***** Excerpted records

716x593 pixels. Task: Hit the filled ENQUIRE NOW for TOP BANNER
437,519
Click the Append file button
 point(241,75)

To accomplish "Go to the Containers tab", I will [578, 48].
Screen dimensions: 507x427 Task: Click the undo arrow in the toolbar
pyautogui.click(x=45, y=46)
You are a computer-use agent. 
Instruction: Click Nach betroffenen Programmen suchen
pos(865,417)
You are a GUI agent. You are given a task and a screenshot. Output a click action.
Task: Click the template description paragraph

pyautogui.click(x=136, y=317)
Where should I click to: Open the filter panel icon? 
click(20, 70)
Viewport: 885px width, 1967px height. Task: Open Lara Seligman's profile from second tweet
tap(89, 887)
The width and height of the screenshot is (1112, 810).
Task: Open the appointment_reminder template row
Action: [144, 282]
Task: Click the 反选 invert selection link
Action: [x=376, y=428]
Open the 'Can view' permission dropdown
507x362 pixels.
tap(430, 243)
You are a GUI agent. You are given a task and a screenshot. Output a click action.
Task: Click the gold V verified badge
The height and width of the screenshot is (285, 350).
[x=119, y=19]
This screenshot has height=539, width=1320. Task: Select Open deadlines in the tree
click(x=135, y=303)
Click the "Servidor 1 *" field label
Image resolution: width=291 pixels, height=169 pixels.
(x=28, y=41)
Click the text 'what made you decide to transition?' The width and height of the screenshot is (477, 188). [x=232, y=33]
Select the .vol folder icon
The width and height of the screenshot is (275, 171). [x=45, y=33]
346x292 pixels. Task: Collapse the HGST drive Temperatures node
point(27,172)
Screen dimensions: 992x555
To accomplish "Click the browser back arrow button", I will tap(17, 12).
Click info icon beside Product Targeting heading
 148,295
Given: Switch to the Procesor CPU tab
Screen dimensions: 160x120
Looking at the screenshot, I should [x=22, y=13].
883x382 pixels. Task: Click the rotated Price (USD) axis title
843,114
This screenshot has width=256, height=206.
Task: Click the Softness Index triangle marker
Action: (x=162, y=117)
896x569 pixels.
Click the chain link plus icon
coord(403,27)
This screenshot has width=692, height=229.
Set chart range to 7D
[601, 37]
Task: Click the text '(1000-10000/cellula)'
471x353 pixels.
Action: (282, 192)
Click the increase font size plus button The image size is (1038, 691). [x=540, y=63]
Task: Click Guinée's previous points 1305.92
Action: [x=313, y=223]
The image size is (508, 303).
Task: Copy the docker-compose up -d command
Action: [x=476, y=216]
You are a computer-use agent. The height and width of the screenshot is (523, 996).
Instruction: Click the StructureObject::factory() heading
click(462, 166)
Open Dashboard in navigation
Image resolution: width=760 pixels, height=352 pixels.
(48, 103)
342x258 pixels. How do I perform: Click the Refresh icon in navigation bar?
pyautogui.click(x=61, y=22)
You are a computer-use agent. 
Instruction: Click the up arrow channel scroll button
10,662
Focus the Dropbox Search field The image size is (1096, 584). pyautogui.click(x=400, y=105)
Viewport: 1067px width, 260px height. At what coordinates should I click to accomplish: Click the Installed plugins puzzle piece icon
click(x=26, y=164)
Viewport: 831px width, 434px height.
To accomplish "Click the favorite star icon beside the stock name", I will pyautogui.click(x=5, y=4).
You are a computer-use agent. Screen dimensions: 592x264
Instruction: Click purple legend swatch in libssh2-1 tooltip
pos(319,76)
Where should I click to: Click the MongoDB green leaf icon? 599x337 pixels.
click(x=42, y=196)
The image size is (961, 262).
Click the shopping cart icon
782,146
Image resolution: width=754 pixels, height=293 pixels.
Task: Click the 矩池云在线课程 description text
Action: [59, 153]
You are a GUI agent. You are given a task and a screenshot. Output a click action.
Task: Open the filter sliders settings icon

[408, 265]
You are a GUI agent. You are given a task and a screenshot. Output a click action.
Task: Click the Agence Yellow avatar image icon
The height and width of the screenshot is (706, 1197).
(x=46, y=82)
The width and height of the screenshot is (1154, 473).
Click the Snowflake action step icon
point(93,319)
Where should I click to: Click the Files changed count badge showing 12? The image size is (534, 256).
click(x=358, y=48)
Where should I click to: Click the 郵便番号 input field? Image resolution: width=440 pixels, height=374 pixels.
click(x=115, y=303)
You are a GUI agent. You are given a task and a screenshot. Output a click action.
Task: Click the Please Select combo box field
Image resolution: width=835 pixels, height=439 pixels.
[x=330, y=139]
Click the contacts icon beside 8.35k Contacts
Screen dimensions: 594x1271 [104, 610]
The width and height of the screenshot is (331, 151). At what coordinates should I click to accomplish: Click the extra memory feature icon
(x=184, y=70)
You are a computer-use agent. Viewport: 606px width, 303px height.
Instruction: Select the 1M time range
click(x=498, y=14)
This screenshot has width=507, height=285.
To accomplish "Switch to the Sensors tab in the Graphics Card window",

**********

## The problem
Note down each line above where the word "computer" occurs.

## Task answer
You are a computer-use agent. 
You are a computer-use agent. The height and width of the screenshot is (523, 996).
You are a computer-use agent. 
You are a computer-use agent. Screen dimensions: 592x264
You are a computer-use agent. Viewport: 606px width, 303px height.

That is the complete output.